Nothing but the lines from the one containing "The width and height of the screenshot is (915, 565)." through the end of the data should be retyped, exactly as they stand, and pictures should not be retyped.

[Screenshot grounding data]
========
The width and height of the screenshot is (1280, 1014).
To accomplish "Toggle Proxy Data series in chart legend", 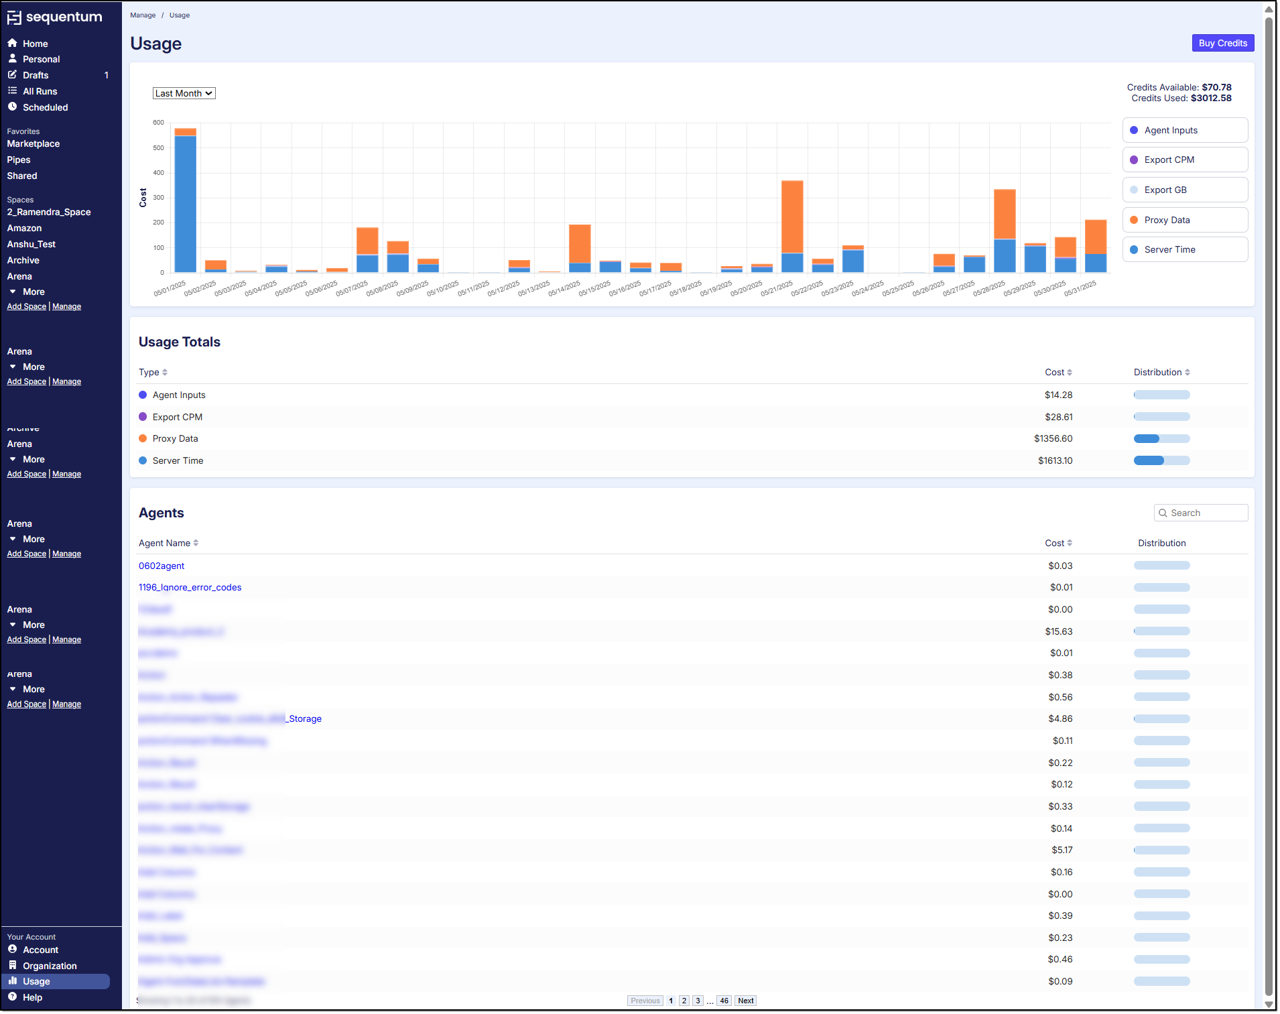I will (1184, 220).
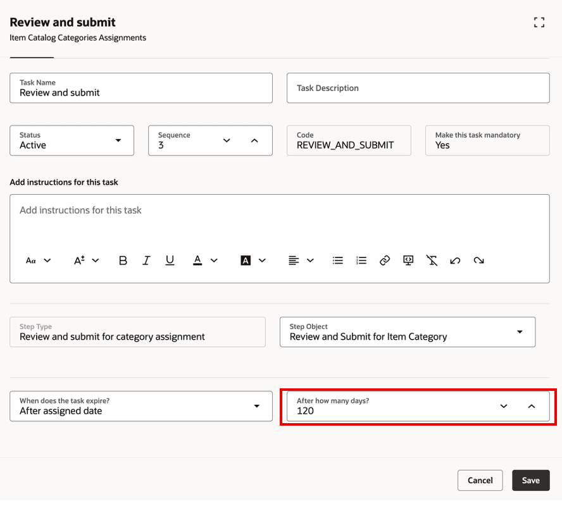Insert a bulleted list
Viewport: 562px width, 506px height.
(338, 261)
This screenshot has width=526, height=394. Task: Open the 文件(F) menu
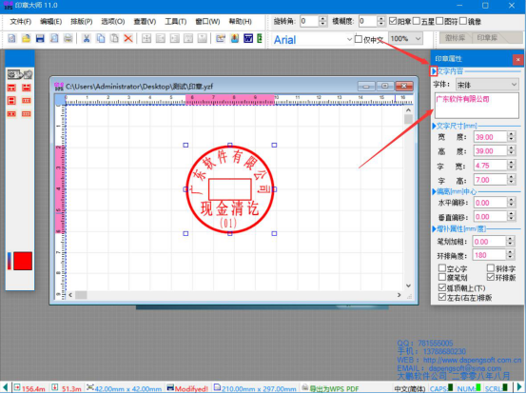click(21, 22)
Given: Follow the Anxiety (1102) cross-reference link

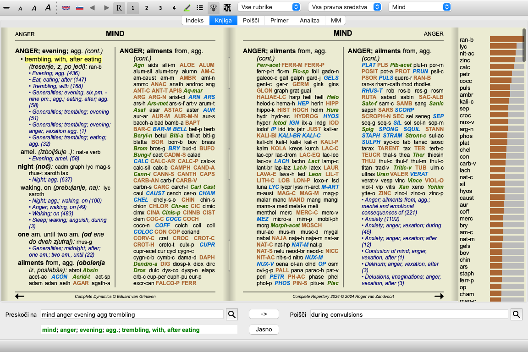Looking at the screenshot, I should point(380,219).
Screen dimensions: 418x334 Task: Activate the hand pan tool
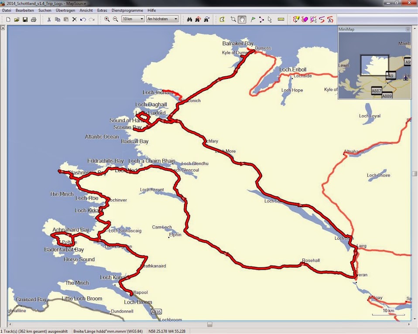tap(242, 19)
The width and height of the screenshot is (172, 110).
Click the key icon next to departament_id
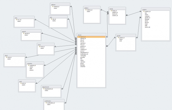[x=44, y=89]
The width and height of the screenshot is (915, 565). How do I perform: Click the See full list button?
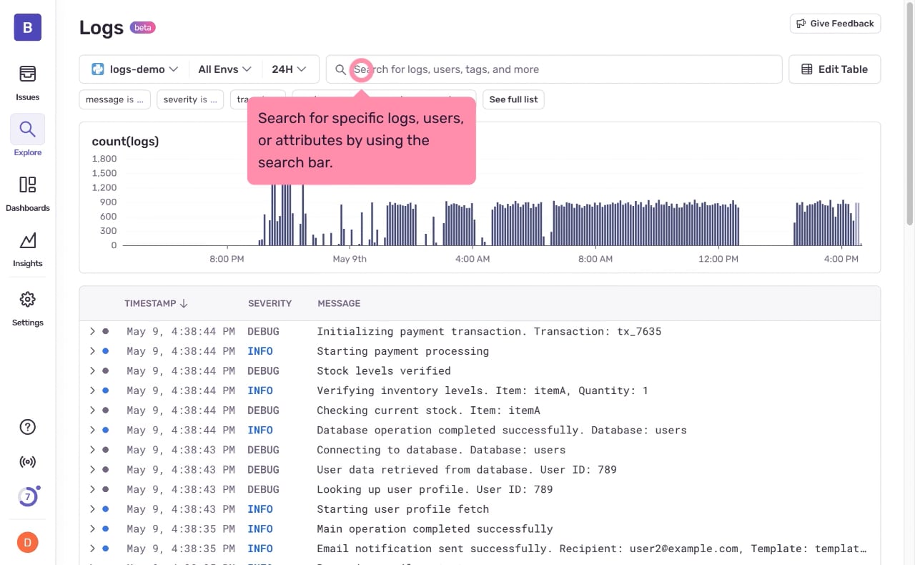click(513, 99)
========
Answer for the task:
The width and height of the screenshot is (915, 565). How do I perform: Click the See full list button?
click(513, 99)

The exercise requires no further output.